-- begin MATERIAL SHOWN --

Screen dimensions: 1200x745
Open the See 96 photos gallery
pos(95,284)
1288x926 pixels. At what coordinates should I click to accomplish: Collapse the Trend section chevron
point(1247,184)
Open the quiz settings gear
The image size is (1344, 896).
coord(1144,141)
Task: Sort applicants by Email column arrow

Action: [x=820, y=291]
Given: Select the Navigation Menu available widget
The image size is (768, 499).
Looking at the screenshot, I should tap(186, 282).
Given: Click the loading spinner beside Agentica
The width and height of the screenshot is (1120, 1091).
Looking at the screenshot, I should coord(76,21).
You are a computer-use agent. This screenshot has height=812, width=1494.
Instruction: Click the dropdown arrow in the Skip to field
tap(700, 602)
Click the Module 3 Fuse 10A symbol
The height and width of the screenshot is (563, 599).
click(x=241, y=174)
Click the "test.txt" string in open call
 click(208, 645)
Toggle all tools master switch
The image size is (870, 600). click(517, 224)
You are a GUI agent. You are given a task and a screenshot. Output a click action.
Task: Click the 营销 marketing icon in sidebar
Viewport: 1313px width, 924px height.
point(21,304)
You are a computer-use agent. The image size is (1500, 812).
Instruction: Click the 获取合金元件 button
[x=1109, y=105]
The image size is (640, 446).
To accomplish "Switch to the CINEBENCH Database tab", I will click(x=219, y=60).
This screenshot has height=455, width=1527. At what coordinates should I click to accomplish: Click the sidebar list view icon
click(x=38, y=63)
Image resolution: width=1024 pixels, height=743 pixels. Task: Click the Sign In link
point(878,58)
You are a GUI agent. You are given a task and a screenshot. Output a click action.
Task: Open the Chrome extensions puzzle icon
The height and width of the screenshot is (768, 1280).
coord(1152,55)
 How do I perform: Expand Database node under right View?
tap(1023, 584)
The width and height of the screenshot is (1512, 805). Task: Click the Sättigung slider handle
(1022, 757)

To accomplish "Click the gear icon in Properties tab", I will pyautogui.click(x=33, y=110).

-- end MATERIAL SHOWN --

# WHAT THIS TASK INVOLVES
Pick out each line of the records above that contains the string "coordinates", matching case exactly, and copy those lines.

# OUTPUT
1288x926 pixels. At what coordinates should I click to accomplish: Collapse the Trend section chevron
This screenshot has height=455, width=1527. At what coordinates should I click to accomplish: Click the sidebar list view icon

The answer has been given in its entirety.